Persuaded by Hindu extremists, police in Uttar Pradesh have held three Pentecostal pastors on Sept. 13 for allegedly extorting fraudulent conversions of Hindus by convincing them to embrace Christianity.
“In Uttar Pradesh Hindu radicals have fabricated unfounded accusations against innocent Pentecostal Christians,” said Sajan K. George, president of the Global Council of Indian Christians (GCIC).
In UP, “there has been a surge in persecution against Christians. Pentecostal pastors and Christian groups are under the constant watch of radical elements and the police,” he added.
Police filed First Information Report (FIR) against Durga Prasad Yadav, Kirit Rai and Jitendra Ram on Sept. 5 at the Chandwak Police Station, Jaunpur District. Since then, at least 12 pastors have gone into hiding, a source told Morning Star News.
The three pastors are among 271 people—belonging to Jivan Jyoti Satsang Prarthana Kendra church in Bhulandih village, Jaunpur District, a 7,000-member church—accused of fraudulent conversion.

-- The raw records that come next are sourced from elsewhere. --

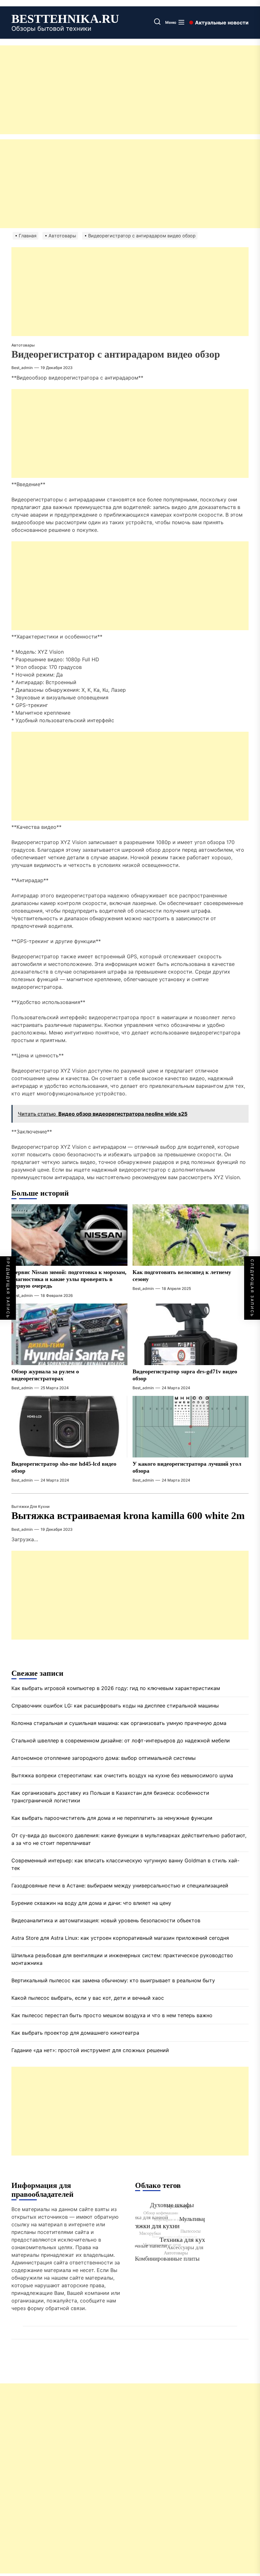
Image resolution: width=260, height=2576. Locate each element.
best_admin (22, 367)
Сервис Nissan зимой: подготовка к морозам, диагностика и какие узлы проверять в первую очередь (69, 1279)
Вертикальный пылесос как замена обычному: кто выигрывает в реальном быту (113, 1980)
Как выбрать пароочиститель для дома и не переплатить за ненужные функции (111, 1818)
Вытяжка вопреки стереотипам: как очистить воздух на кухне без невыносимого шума (122, 1775)
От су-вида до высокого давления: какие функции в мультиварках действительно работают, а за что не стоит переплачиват (128, 1839)
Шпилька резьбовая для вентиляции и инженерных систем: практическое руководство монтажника (122, 1959)
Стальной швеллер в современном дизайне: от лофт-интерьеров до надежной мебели (120, 1740)
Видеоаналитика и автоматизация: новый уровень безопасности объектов (105, 1920)
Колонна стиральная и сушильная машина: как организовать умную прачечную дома (118, 1723)
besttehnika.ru (65, 19)
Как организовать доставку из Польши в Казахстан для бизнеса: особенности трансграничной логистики (110, 1797)
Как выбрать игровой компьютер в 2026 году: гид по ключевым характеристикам (115, 1688)
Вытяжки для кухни (30, 1506)
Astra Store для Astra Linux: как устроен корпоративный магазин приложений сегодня (120, 1938)
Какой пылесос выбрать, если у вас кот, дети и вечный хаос (87, 1998)
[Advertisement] (130, 89)
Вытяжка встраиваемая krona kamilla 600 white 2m (128, 1515)
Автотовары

“The 271 people are accused of various criminal offenses like fraud, defiling places of worship, prejudice against national integration,” said Deputy Police Superintendent Anil Kumar Pandey, according to Asia News.
On Sept. 16, police blocked all roads to Bhulandih village, keeping worshippers from Bhulandih Church.

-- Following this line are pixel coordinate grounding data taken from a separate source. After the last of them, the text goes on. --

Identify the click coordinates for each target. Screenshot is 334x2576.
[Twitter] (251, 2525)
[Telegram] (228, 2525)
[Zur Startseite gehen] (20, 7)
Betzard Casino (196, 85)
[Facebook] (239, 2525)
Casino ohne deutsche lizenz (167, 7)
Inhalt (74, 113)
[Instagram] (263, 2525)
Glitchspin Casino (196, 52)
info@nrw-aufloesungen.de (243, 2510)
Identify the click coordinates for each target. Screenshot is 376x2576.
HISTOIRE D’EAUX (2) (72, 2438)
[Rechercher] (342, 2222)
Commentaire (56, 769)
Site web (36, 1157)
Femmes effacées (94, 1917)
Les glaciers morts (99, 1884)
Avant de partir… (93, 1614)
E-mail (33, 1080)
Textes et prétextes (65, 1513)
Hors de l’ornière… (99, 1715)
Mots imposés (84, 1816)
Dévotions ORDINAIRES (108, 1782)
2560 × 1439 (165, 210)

“They have stopped believers and asked them to go back home,” a source told MSN.
“Hindu extremist groups are shouting anti-Christian slogans around the churches in many places in Jaunpur. They are threatening believers with severe consequences and asking every believer as to how much money he has been given to convert,” it added.
According to MSN, Hindu extremists Brijesh Singh and Siddharth Singh initially used media campaigns to attack the church.
Dainik Jagran, a Hindi-language, national newspaper, reported on Aug. 2 that Christians “ridicule the worship of Sanatan religion and idols. They claim to cure incurable diseases and make the people testify of the false healing. They are made to eat the restricted food [Holy Communion] and made to shout praises to Jesus Christ and declare themselves Christians.”
Deep Gupta, editor and chief of National TV News, told MSN that he interviewed 500 of the 7,000 worshippers, questioning them about their faith and the allegations of “conversion by fraudulent means.”
“As many as I interviewed had stories to share about their sickness and how they got healed after Pastor Yadav prayed for them,” he said.
“They said that they attended the church out of their own free will, and that they were not subjected to any force or allurement. They said that despite threats, they will continue to attend church,” he added.
GCIC president George stressed that “India is a secular country with constitutional guarantees. Nobody is obliged to welcome Christ. Many people of other religions participate in prayers because they bring them peace, comfort and dignity.”
Gupta said that “a lot of pressure is being exerted by the Hindu fundamentalist political parties over the authorities, be it judiciary or the police.”